# Tyron Bands



## impala666 (Oct 26, 2007)

There seems lots of posts about the pros & cons of fitting Tyron Bands, but no reports on punctures actually experienced,

Who has had a flat tyre with Tyron Bands fitted and what was the result. Is it possible to drive 15 km with a flat and was the tyre repairable ? 

I have them fitted and have not had a puncture ....but they do give a feeling of confidence !!!!!!!


----------



## JockandRita (Jun 1, 2005)

*Re: TYRON BANDS*



impala666 said:


> There seem lots of posts about the pros & cons of fitting Tyron Bands, but no reports on punctures actuaqlly experienced,
> 
> Who has experienced a flat tyre with Tyron Bands fitted and what was the result. Is it possible to drive 15 km with a flat and was the tyre repairable ?
> 
> I have them fitted and have not had a puncture ....but they do give a feeling of confidence !!!!!!!


Hi Impala666,

I once ha a single axle caravan with Tyrons fitted, and experienced a blowout. I only travelled a few hundred yards to safety, and when I got out, the tyre was absolutely ruined, almost like it had been slashed in four places. The tyres were Avons, and I later learned that there was a recall for all ABI's fitted with these Avons, but it didn't filter through to succeessive owners.  
I cannot relate a similar experience to a MH..........thankfully. :wink:

Jock.


----------



## apxc15 (Dec 1, 2007)

impala666 said:


> There seems lots of posts about the pros & cons of fitting Tyron Bands, but no reports on punctures actually experienced,
> 
> Who has had a flat tyre with Tyron Bands fitted and what was the result. Is it possible to drive 15 km with a flat and was the tyre repairable ?
> 
> I have them fitted and have not had a puncture ....but they do give a feeling of confidence !!!!!!!


Tyron bands prevent the flat tyre beads from coming off the rim, and nothing else. If you run any distance on a flat tyre and the rim runs on the sidewall then the tyre is scrap.
If any self respecting tyre fitter sees the tell tale rim mark on the outside or the inside of the tyre wall he/she will condemm the tyre for your safety.
Pete
PS there are female tyre fitters, I had one work for me once and very good she was too.


----------



## CliveMott (Mar 10, 2008)

Just ask yourself when you last had a blow out. (Excluding christmas dinner) and you will see why These bands don't feature on my christmas wish list.
C.


----------



## TR5 (Jun 6, 2007)

Tyron bands on a caravan should be fitted by the manufacturer as standard equipment in my opinion - as they should be on larger trailers.

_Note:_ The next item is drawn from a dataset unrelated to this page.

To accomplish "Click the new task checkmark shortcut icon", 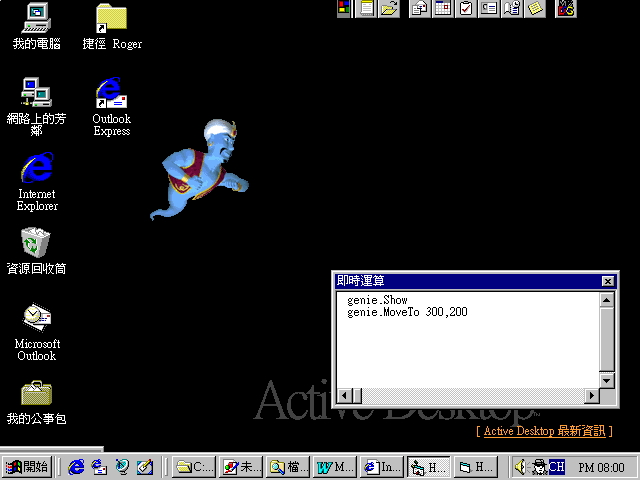I will 465,9.
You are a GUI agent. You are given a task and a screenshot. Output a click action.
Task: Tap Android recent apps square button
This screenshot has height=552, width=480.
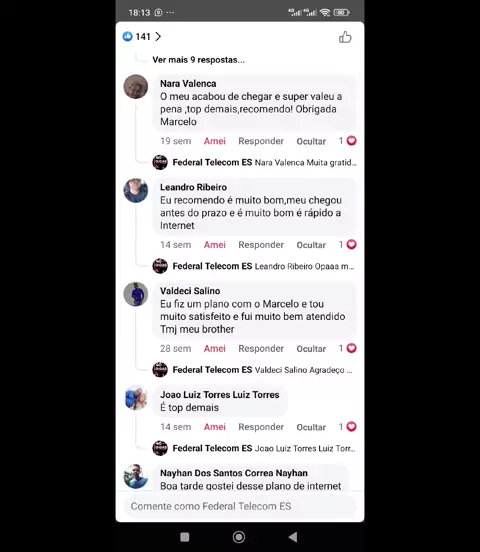click(185, 537)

I have had a caravan tyre blowout at the legal motorway speed with tyron bands fitted, and the unit was very stable, and allowed me to stop safely.

I have also witnessed a caravan tyre blowout without bands fitted, tyre came off, jammed in wheelarch, and flipped caravan straight over, all in a mattrer of 2 - 3 seconds.

On a motorhome or car, not so important as they are inherently more stable in the first place, but if they stop the tyre coming off and hence reduce the risk of loosing control, then why not!

You may say, "how often do you get blowouts nowadays" - well this is true, but you can only die once!

PS. I don't have them fitted on my motorhome, but may consider them for the front wheels in the future.


----------



## takeaflight (May 9, 2005)

If you look at the advert for tyron you will see a police officer, we camped behing him in France a couple of years ago.

He doesn't look like that now though. :lol:


----------



## r6demon (Aug 18, 2008)

Had a blow out on single axel caravan travelling at around 65 ish tyre destroyed but caravan controlable to slow down cross from middle lane to hard shoulder and slow to stop.

I personally was impressed with them as I did not die lol


----------



## bill (May 10, 2005)

Hello All - I'm in the process of changing all or just my two front tyres, front two worn to what I consider a safe limit (for me, which is deeper than the legal limit) spare is unused and the rear have plenty of wear left. All are the same age at just over five years and 26,000 miles.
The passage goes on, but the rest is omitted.